L'audition de Tulsi Gabbard et du directeur de la CIA, John Ratcliffe, intervient au lendemain de la démission fracassante d'un haut responsable américain de la lutte contre le terrorisme. Selon Joseph Kent, la République islamique « ne représentait aucune menace imminente » pour les États-Unis. Sur le réseau social X, Tulsi Gabbard, qui est la responsable hiérarchique de Joseph Kent, avait assuré que seul le président était « responsable d'évaluer ce qui est ou non une menace imminente ». Elle a répété cette phrase mercredi.


Plus globalement, le renseignement américain estime que le gouvernement iranien a subi de lourds revers dans les frappes américano-israéliennes en cours, mais il reste « intact » et reconstruira son armée et son programme de missiles s'il survit. Interrogé sur les négociations avec l'Iran avant la guerre, John Ratcliffe a déclaré : « Il était très clair que l'Iran, tout en participant aux discussions, n'avait aucunement l'intention de les voir menées à terme. »   

Parlant de la guerre en Ukraine, Tulsi Gabbard a par ailleurs prédit que la Russie continuerait à mener son invasion, qui dure depuis quatre ans. Les services de renseignement américains « estiment que la Russie a conservé l'avantage dans la guerre contre l'Ukraine », a-t-elle déclaré. Selon Tulsi Gabbard, « tant qu'un accord n'aura pas été conclu, Moscou devrait continuer à mener une guerre de longue haleine ».

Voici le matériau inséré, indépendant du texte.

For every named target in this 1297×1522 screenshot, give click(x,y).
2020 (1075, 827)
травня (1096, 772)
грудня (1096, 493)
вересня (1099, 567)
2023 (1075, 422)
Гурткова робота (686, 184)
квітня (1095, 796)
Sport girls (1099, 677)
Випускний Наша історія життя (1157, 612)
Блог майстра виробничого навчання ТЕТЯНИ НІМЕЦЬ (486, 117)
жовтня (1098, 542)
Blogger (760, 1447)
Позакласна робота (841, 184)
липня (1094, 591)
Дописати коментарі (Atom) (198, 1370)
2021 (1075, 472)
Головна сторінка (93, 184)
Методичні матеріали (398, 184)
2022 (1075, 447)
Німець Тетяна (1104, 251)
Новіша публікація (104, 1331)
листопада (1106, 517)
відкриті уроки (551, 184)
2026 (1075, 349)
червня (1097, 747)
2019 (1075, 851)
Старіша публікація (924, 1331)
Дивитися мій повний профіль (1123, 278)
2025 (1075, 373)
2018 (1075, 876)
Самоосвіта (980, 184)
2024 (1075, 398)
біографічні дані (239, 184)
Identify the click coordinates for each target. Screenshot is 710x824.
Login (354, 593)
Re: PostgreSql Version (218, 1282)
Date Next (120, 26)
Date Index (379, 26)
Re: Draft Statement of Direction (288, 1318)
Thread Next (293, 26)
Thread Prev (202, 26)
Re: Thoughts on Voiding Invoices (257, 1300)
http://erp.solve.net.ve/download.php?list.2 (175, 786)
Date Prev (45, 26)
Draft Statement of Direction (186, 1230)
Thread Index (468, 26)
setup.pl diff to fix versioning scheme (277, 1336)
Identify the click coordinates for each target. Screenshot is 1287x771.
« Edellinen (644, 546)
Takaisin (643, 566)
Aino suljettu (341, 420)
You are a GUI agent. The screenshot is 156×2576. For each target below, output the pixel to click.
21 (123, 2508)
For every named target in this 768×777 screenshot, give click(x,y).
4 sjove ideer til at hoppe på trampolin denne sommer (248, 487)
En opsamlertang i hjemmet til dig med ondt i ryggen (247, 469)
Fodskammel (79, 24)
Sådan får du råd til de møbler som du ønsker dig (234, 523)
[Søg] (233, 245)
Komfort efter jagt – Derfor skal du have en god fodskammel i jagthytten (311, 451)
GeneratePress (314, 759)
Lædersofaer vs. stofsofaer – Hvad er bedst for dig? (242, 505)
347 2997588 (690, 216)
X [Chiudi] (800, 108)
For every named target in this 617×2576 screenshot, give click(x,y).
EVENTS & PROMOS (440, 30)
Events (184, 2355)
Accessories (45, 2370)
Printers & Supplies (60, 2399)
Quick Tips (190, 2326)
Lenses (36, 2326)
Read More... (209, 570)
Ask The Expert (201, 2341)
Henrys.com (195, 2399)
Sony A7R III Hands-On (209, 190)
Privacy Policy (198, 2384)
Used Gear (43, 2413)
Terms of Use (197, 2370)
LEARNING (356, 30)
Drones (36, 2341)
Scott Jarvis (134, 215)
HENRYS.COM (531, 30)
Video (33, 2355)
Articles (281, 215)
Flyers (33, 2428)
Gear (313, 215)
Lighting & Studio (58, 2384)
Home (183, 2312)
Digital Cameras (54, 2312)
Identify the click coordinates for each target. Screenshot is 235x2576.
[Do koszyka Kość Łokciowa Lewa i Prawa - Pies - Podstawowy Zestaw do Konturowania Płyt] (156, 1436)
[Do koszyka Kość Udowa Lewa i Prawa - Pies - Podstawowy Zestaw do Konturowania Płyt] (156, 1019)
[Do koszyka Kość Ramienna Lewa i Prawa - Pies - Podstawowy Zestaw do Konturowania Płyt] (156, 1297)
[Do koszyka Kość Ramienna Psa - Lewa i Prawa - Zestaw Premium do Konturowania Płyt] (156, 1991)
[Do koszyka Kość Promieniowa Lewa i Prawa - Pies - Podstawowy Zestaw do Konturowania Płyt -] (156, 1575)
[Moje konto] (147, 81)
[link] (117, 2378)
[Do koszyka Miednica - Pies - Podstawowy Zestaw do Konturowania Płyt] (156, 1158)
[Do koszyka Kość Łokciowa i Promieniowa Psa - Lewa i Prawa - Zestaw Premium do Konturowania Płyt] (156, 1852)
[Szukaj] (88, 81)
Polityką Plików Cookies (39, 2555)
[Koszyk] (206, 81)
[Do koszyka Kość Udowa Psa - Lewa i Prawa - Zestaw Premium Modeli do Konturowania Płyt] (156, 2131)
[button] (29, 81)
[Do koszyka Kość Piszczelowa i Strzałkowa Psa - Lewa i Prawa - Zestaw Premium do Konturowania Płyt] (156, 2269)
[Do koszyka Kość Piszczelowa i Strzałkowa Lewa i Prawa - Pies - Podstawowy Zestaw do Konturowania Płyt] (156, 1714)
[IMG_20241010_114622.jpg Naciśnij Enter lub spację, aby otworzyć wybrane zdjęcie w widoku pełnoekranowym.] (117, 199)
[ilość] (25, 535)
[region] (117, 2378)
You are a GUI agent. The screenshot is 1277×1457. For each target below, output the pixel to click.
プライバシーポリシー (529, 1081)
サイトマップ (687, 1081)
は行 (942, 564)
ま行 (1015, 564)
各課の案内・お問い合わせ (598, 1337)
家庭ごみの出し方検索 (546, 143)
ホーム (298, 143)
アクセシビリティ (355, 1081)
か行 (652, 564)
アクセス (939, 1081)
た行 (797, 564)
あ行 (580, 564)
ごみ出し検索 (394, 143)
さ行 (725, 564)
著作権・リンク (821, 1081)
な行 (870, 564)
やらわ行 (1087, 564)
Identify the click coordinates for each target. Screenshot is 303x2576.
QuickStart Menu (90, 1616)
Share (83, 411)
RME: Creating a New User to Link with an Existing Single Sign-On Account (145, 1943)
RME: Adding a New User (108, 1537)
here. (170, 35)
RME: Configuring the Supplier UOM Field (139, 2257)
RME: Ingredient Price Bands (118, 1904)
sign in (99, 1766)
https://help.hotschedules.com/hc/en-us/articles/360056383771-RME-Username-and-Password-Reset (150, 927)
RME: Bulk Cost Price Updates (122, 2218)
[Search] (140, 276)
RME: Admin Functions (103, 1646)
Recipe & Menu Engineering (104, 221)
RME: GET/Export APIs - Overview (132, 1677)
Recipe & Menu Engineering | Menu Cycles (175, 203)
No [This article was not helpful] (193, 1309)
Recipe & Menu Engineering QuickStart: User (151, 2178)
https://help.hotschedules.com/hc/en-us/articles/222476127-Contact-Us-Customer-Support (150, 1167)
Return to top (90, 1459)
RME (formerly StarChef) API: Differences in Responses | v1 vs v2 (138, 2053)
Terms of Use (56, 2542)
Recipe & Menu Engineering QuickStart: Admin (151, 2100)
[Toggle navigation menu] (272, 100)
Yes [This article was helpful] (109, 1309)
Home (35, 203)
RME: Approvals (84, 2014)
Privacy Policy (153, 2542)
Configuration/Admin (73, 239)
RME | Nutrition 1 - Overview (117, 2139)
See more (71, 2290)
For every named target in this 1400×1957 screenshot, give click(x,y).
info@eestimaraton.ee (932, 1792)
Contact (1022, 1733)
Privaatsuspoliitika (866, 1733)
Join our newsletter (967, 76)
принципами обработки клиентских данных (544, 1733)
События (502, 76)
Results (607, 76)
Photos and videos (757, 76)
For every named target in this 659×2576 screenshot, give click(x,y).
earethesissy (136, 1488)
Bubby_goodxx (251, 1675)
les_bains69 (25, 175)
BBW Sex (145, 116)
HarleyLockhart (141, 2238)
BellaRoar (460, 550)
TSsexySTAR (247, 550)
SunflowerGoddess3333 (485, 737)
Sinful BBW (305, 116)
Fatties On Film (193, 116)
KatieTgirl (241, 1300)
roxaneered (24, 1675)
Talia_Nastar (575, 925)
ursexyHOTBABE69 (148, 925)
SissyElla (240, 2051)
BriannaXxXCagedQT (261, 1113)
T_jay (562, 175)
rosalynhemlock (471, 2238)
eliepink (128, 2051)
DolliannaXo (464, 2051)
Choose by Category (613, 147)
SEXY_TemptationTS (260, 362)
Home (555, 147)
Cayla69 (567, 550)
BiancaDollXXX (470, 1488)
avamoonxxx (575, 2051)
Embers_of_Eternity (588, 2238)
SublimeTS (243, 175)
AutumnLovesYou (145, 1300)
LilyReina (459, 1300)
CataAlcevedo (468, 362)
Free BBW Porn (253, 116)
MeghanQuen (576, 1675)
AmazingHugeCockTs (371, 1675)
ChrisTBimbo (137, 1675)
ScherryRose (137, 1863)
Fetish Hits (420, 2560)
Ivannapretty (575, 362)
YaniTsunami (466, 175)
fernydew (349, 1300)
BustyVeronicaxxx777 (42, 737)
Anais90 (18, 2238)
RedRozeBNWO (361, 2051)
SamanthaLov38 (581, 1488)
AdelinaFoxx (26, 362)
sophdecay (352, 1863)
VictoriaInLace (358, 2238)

La Chine, elle, modernise « à marche forcée » son armée, dans le but de pouvoir s'emparer de Taïwan, démocratie autonome revendiquée par Pékin, a fait valoir la responsable. Cependant, les services de renseignement américains « ​​​​​​​estiment que la Chine préfère probablement créer les conditions d'une éventuelle réunification pacifique avec Taïwan sans recourir au conflit ». Donald Trump prévoit de se rendre en Chine dans les semaines à venir, mais a reporté un voyage qu'il avait prévu début avril en raison de la guerre en Iran.

Le renseignement américain estime que « ​​​​​​​la Russie, la Chine, la Corée du Nord, l'Iran et le Pakistan mènent des travaux de recherche et de développement sur toute une gamme de vecteurs de missiles, qu'ils soient innovants, avancés ou traditionnels, à usage nucléaire ou conventionnel, qui placent notre territoire national à portée de tir ». Ainsi, les menaces pesant sur le territoire national passeront globalement de plus de 3 000 missiles, selon les estimations actuelles, « ​​​​​​​à plus de 16 000 missiles d'ici 2035 ».